## PASSAGE PROVIDED
++++++++++++++++++++
= Léonard (comics) =

Belgian comic series

Léonard est toujours un Génie (French for "Leonardo is still a genius"), book cover showing the two main protagonists of the series

Léonard in French, and Leonardo in the Dutch translation, is a Belgian comic series about an eponymous inventor and his assistant. It was created by artist Philippe Liégeois and writer Bob de Groot, better known under their pen names "Turk & De Groot".

==Publication history==
Inspired by Leonardo da Vinci, the character first appeared in Achille Talon magazine in 1974. When the magazine folded in 1976, the series moved to Eppo for the Dutch version and Pif gadget for the French. He later appeared in book form and has been drawn by the same duo for over 30 years with a similar number of books.

The stories are usually short ones ranging from one to half-a-dozen or so pages, though there have been the occasional full-length adventures.

All the albums have been published by Lombard Editions in Brussels, Belgium, and by Dargaud in Paris, France. At least four albums have been translated into English, but all are currently out-of-print. The character name was changed to Leonardo. Titles include "Leonardo is a Genius", Leonardo is Still a Genius", "Leonardo:Non-stop Genius" and "Leonardo: Who is This Guy Anyway".

==Premise==
Léonard is set in the early Renaissance period (with some aspects of the 20th century thrown in). He is an inventor and self-proclaimed genius who lives in a small town where he comes up with all sorts of inventions. Most of these are based on more recent, real-life achievements including television, fire extinguishers, cars and planes. He has also made more fanciful inventions like time machines and robots.
++++++++++++++++++++
## INFORMATION SUPPLIED
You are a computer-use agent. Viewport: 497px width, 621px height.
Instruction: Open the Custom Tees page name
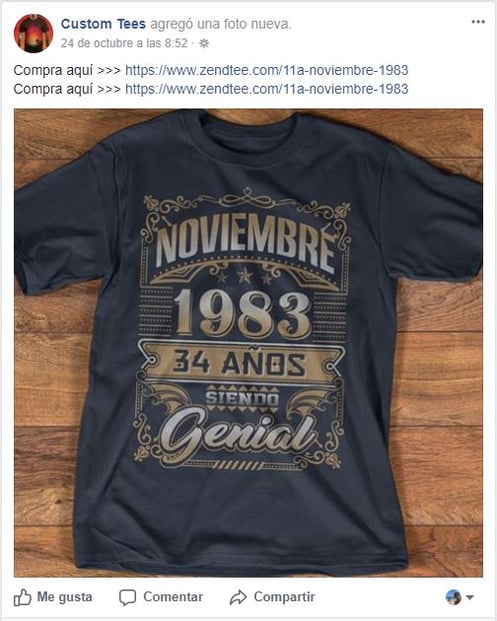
++++++++++++++++++++
## REQUIREMENT A
Translate this sentence from the Léonard comics article into Spanish: "Léonard is set in the early Renaissance period (with some aspects of the 20th century thrown in)."
## REQUIREMENT B
Carry the Léonard comics article forward from its last sentence.

## REPLY A
Léonard está ambientada a principios del Renacimiento (con algunos elementos del siglo XX añadidos).

## REPLY B
Léonard is flanked by Basile, his long-suffering (and often quite reluctant) assistant. Léonard refers to his younger helper as "Disciple" ("Lackey" in the English version), while Basile calls him "Master".

Basile shows, and not without good cause, little of the respect that Léonard feels due to him and their relationship is more one of squabbling worker and employer than that of pupil and mentor. One cannot really blame the Disciple given the Master's arrogance and oversized ego.

In fact, far from teaching his Disciple the ways of science, Léonard looks upon him as a convenient guinea-pig for his inventions and shows little sympathy when they go wrong, which they almost always do. Still, Léonard expects his Disciple to be enthusiastic about his inventions, and the resigned Disciple often ironically repeats his motto "I serve science and it's my joy" (" Je sers la science et c'est ma joie ").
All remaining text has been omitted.